If 2 rings timed out at the same time, the amdgpu_device_gpu_recover will be reentered. Then the
adev->gmc.xgmi.head will be grabbed by 2 local linked list,
which may cause wild pointer issue in iterating.

lock the device earily to prevent the node be added to 2 different lists.

for xgmi there is a hive lock which can promise there won't have
2 devices on same hive reenter the interation. So xgmi doesn't need to lock the device.

Signed-off-by: Horace Chen <horace.chen at amd.com>
---
 drivers/gpu/drm/amd/amdgpu/amdgpu_device.c | 15 ++++++++-------
 1 file changed, 8 insertions(+), 7 deletions(-)
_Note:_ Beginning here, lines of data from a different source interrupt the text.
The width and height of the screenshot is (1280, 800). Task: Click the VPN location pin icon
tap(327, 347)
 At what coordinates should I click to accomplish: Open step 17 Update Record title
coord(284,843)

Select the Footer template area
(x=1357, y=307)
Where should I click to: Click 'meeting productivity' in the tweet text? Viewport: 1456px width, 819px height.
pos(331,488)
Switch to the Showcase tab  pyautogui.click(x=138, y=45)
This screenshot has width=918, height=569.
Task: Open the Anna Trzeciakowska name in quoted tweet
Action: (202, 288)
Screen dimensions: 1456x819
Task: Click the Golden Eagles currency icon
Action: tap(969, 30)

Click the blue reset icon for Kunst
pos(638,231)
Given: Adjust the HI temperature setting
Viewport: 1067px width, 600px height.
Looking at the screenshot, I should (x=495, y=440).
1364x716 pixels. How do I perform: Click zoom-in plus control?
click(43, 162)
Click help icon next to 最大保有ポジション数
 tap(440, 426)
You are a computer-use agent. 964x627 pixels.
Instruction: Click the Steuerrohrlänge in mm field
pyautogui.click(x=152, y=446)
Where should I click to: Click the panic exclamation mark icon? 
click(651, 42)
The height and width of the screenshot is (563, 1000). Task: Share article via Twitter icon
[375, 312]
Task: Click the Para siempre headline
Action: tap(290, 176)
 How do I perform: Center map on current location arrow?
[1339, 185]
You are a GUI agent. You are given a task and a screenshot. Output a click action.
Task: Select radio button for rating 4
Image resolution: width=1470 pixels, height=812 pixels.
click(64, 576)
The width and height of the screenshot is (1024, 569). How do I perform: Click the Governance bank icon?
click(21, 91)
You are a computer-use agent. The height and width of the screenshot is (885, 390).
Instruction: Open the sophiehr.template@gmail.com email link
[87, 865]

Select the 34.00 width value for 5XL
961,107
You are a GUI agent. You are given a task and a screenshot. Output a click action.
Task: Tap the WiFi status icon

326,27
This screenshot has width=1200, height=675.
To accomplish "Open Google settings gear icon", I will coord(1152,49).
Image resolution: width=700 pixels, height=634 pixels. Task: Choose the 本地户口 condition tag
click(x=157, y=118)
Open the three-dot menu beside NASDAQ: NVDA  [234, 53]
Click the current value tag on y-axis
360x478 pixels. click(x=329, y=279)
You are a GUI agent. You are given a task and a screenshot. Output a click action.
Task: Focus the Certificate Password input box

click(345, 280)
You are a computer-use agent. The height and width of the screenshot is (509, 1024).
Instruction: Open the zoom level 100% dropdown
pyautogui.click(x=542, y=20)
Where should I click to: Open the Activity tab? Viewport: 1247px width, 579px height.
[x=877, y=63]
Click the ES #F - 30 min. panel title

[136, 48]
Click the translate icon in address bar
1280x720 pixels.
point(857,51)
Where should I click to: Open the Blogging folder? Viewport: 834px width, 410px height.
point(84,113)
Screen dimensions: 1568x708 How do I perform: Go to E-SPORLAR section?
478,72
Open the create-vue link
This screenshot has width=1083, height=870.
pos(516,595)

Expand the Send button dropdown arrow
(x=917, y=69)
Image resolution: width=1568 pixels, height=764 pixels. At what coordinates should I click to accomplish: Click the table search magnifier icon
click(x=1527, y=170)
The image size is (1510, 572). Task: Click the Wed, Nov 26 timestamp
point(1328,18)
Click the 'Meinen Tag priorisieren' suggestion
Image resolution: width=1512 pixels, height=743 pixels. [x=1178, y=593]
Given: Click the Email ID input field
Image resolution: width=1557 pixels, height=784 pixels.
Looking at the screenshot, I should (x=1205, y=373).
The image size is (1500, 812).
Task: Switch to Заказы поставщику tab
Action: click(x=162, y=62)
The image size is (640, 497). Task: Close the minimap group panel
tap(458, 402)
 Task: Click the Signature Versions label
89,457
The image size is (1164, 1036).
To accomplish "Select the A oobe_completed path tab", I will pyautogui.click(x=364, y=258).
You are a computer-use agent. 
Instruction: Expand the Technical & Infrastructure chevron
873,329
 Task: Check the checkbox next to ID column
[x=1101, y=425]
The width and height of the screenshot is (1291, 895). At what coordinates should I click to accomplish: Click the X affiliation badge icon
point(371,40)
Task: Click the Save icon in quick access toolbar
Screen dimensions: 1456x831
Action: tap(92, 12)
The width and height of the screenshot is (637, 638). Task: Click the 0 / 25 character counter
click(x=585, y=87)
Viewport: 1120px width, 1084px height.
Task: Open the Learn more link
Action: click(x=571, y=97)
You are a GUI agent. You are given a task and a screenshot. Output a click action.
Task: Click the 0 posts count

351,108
diff --git a/drivers/gpu/drm/amd/amdgpu/amdgpu_device.c b/drivers/gpu/drm/amd/amdgpu/amdgpu_device.c
index 4d434803fb49..a28e138ac72c 100644
--- a/drivers/gpu/drm/amd/amdgpu/amdgpu_device.c
+++ b/drivers/gpu/drm/amd/amdgpu/amdgpu_device.c
@@ -4591,19 +4591,20 @@ int amdgpu_device_gpu_recover(struct amdgpu_device *adev,
 list_rotate_to_front(&adev->gmc.xgmi.head, &hive->device_list);
 device_list_handle = &hive->device_list;
 } else {
+/* if current dev is already in reset, skip adding list to prevent race issue */
+if (!amdgpu_device_lock_adev(adev, hive)) {
+dev_info(adev->dev, "Bailing on TDR for s_job:%llx, as another already in progress",
+job ? job->base.id : -1);
+r = 0;
+goto skip_recovery;
+}
+
 list_add_tail(&adev->gmc.xgmi.head, &device_list);
 device_list_handle = &device_list;
 }

 /* block all schedulers and reset given job's ring */
 list_for_each_entry(tmp_adev, device_list_handle, gmc.xgmi.head) {
-if (!amdgpu_device_lock_adev(tmp_adev, hive)) {
-dev_info(tmp_adev->dev, "Bailing on TDR for s_job:%llx, as another already in progress",
-  job ? job->base.id : -1);
-r = 0;
-goto skip_recovery;
-}
-
 /*
  * Try to put the audio codec into suspend state
  * before gpu reset started.
--
2.17.1